J-Debitというデビットカードもありますが、こちらはカード番号がないためクレジットカードのような利用はできません。
デビットカードの選び方
- 立替払いなし
- 即時引き落とし型
- Visa・JCB・Mastercardのカード
債務整理した金融機関やグループ会社のデビットは注意
- 債務整理を行った金融機関や、そのグループ会社が発行するデビットカード
- 利用停止や新規発行の制限がかかる可能性がある
- 銀行カードローンを任意整理した場合
- その銀行が発行するデビットカードが解約になったり新規発行が難しくなることがある
そのため、デビットカードを申し込む際は、債務整理をした会社やグループと関係のない銀行を選ぶことが安全策です。
よくある質問Q&A
債務整理後にデビットカードを申し込んで断られることはありますか?
デビットカードは基本的に審査がないため、債務整理後でも発行可能です。ただし、「立替払いや後払い機能付き」など一部カードは審査があります。
デビットカードでスマホ決済は使えますか?
はい、多くのスマホ決済サービスでデビットカード登録が可能です。
デビットカードで家族カードは作れますか?
多くの銀行では、デビットカードの家族カード発行に対応していません。家族で利用する場合は、それぞれ個人名義の口座・カードを作成する必要があります。
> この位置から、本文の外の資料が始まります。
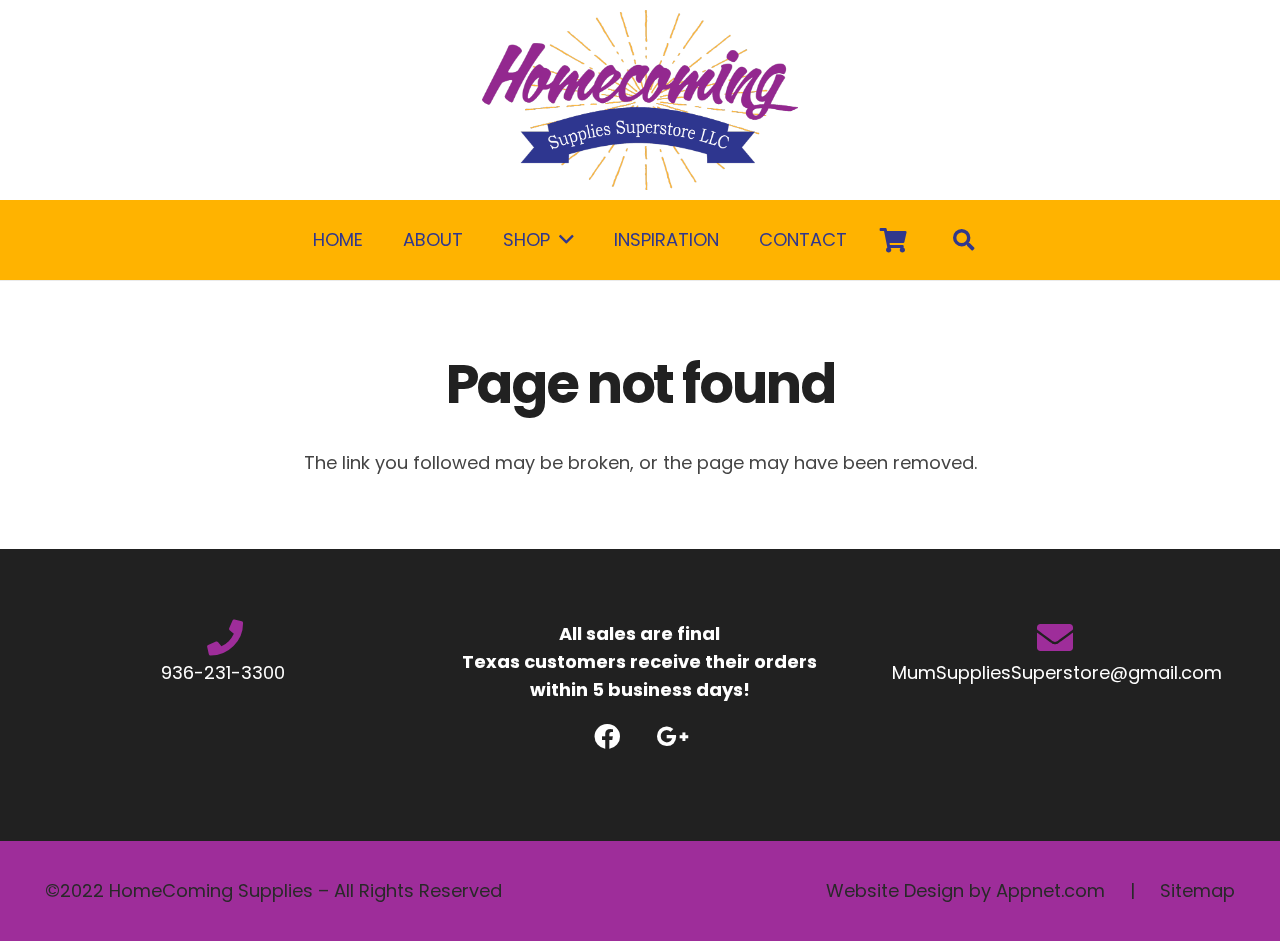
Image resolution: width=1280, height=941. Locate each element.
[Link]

デビットカードを持っていると新たな借り入れやローン審査に有利になりますか?
デビットカードはクレヒス(クレジットヒストリー)に影響しないため、ローンや借入の審査に有利・不利はありません。
デビットカードが不正利用された場合の補償はありますか?
多くのデビットカードでは、不正利用が認められた場合の補償制度があります。ただし、補償内容や条件は発行会社によって異なるので、事前に確認が必要です。
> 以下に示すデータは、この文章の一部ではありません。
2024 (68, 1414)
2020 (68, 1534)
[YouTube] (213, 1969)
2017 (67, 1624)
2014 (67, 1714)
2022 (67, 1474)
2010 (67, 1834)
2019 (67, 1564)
デビットカードの利用でポイントやキャッシュバックは貯まりますか?
デビットカードでも、利用額に応じたポイントやキャッシュバックのサービスがあります。ただし、クレジットカードほど還元率が高くない場合が多いです。
デビットカードは年会費がかかりますか?
デビットカードは年会費無料のものが多いですが、一部有料もあります。
まとめ
- デビットカードなら原則審査なしで作成できるので、日常のキャッシュレス決済が可能
- 「使いすぎ防止」「家計の見える化」も実現できる
- 申込時は「立替払い」機能の有無や、利用できるサービス範囲を確認すべき
債務整理でクレジットカードが使えなくなっても、デビットカードを活用することで新たなスタートを切ることができます。
司法書士からのアドバイス
債務整理をすると、一時的にクレカが使えなくなりますが、デビットカードを上手に使えば日常生活に大きな支障はありません。
ポイントは次の3つです。
- 同じ金融グループのカードは避けること
- 債務整理をした金融機関やその系列は発行制限がかかる場合があります。
- 別の銀行で新しく口座とカードを作るのが安全です。
- 後払い機能つきのカードは選ばないこと
- 「立替払い」「あと払い」などの仕組みがあるデビットカードは審査対象となります。
- 即時引き落とし型を選びましょう。
- 家計再建の第一歩として活用すること
- 残高の範囲内でしか使えないため、支出を自然にコントロールできます。
- 「支払いを可視化する」ことで、再び借金を抱えない生活習慣を作ることができます。
債務整理は「終わり」ではなく、生活を立て直すための「再スタート」です。
もしカードが使えない、口座が凍結されたなどのトラブルが起きた場合は、早めに司法書士や専門家へ相談してください。
正しい情報と手続きを踏めば、必ず安心して再出発できます。